Posted by on Mar 29, 2012 in Anorexia & Bulimia - Eating Disorders | 0 comments

Professionals can sometimes be pejorative and blaming when working with persons taken by anorexia and bulimia—this is well-documented. The problem of anorexia/bulimia engenders strong feelings of anger, hopelessness, frustration, etc. in some mental health “care”givers. Often, people experience blame and guilt and are labelled “controlling” and “narcissistic” by professionals. opposes this negative labelling of people. We have worked carefully at creating questions which would have the effect of contradicting these other professional opinions.

  • Can you remember qualities of yourself prior to anorexia/bulimias onset that you would like to re-remember?
  • Have there been stories told about you and by you that help you to forget your finer qualities?

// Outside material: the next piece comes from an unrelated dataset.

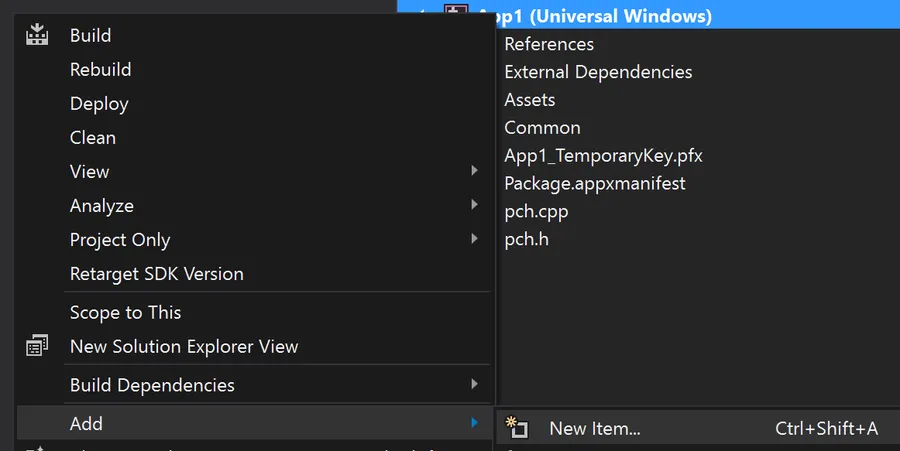Run Clean from the context menu
Viewport: 900px width, 451px height.
pyautogui.click(x=93, y=137)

  • Has there ever been a time during treatment that you have disagreed with the popular and professional version of you?
  • How were you able to keep your own positive thoughts of yourself alive despite what others were saying?
  • Can you name the quality in you that has kept you alive all these years despite anorexia/bulimia’s attempts to kill you?
  • Can you remember qualities of yourself prior to anorexia/bulimia taking you that you would like your therapists/family/friends to re-remember?
  • How come we professionals have come to forget your best qualities?